IMHO, Titanium is a far better metal for implants and I have been recommending it for several years.
The one unknown about titanium that I have is its electro-motility. From customer reports, we have not been provided any negative feedback except for one case. From the feedback that I received in that one case I believe that they actually had a stainless steel implant although they had been told otherwise.
I did find "It is known that it is almost impossible to electrodeposit titanium from aqueous solution because of its large negative redox potential . The standard electrode potentials of titanium and zirconium are much more negative than that of hydrogen , which would result in reduction of gaseous hydrogen." from: http://www.metalfinishing.com/view/24839/an-alternative-approach-to-plating-o...
This is a good indication that the use of Titanium as an electrode material is very safe and corrosion resistant.
However, production is a major obstacle.
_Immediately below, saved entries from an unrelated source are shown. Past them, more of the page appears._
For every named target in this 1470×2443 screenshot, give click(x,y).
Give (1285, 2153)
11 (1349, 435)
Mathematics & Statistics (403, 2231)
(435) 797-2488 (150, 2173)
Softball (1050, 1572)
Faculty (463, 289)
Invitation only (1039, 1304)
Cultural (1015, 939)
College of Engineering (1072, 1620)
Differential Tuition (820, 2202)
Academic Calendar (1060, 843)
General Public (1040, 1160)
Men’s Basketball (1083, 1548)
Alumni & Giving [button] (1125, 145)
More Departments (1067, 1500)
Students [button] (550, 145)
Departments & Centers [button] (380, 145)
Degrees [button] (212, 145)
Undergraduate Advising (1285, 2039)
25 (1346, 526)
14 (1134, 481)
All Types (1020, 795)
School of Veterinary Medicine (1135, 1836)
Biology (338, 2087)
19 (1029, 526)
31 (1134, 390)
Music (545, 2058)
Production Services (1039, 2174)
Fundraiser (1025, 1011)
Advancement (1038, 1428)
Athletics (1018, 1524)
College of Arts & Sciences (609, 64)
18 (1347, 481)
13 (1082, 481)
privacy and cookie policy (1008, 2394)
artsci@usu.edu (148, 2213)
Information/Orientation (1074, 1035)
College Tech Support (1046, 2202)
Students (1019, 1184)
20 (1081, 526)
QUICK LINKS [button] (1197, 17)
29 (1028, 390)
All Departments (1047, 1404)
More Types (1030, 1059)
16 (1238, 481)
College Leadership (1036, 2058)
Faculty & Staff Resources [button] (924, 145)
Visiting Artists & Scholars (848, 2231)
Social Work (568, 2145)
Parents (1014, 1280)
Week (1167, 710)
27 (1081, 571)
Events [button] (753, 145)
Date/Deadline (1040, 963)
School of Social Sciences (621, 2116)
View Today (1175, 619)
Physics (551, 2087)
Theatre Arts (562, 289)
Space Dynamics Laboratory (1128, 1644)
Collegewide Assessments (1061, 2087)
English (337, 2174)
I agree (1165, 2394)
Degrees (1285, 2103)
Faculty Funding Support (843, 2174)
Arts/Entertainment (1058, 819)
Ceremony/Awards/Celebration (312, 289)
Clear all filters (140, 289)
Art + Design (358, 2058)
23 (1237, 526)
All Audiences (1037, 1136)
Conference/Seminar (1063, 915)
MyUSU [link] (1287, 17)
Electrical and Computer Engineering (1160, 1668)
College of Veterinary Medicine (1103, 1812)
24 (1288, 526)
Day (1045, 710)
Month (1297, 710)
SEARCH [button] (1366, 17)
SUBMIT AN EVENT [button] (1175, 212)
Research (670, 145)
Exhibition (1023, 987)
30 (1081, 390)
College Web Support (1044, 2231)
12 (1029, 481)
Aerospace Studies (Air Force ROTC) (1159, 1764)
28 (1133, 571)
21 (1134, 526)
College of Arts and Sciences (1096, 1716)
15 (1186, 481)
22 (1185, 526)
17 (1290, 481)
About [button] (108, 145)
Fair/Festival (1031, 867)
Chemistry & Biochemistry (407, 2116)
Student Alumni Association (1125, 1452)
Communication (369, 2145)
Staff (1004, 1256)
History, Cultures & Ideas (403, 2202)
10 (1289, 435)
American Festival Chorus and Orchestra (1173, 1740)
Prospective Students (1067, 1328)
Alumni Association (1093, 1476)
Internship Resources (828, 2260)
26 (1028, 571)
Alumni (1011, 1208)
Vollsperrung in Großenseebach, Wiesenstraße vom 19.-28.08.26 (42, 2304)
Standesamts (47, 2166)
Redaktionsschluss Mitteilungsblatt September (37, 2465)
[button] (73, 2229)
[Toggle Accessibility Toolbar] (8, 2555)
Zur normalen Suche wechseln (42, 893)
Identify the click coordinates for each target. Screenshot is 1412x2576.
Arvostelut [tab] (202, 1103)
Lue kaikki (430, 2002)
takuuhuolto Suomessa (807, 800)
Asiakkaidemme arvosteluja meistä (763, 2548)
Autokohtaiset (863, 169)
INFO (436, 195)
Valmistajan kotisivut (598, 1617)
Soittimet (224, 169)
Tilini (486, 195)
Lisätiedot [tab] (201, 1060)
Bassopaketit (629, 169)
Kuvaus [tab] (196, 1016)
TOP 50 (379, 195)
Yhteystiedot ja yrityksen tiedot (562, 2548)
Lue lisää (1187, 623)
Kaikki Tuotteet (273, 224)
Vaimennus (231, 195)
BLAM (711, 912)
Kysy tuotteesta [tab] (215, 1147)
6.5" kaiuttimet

The cost of titanium is very expensive and it is very difficult to machine.
While it is a precious commodity, Silver may be a better choice for a couple of reasons. First, silver, in small amounts is innocuous. Additionally, it is strongly anti-bacterial and anti-viral in properties. It is also easy to obtain and to process. The only real fall back is the cost.
As for copper vs Stainless Steel, I lean towards copper, as the risk from the amount of copper absorbed is likely lower than that from the Cobalt, Chromium, and Nickel that would be absorbed from stainless. All of these three metals are considered significant health hazards. I always recommend that the electrodes be isolated with paper towels soaked in a salt water solution.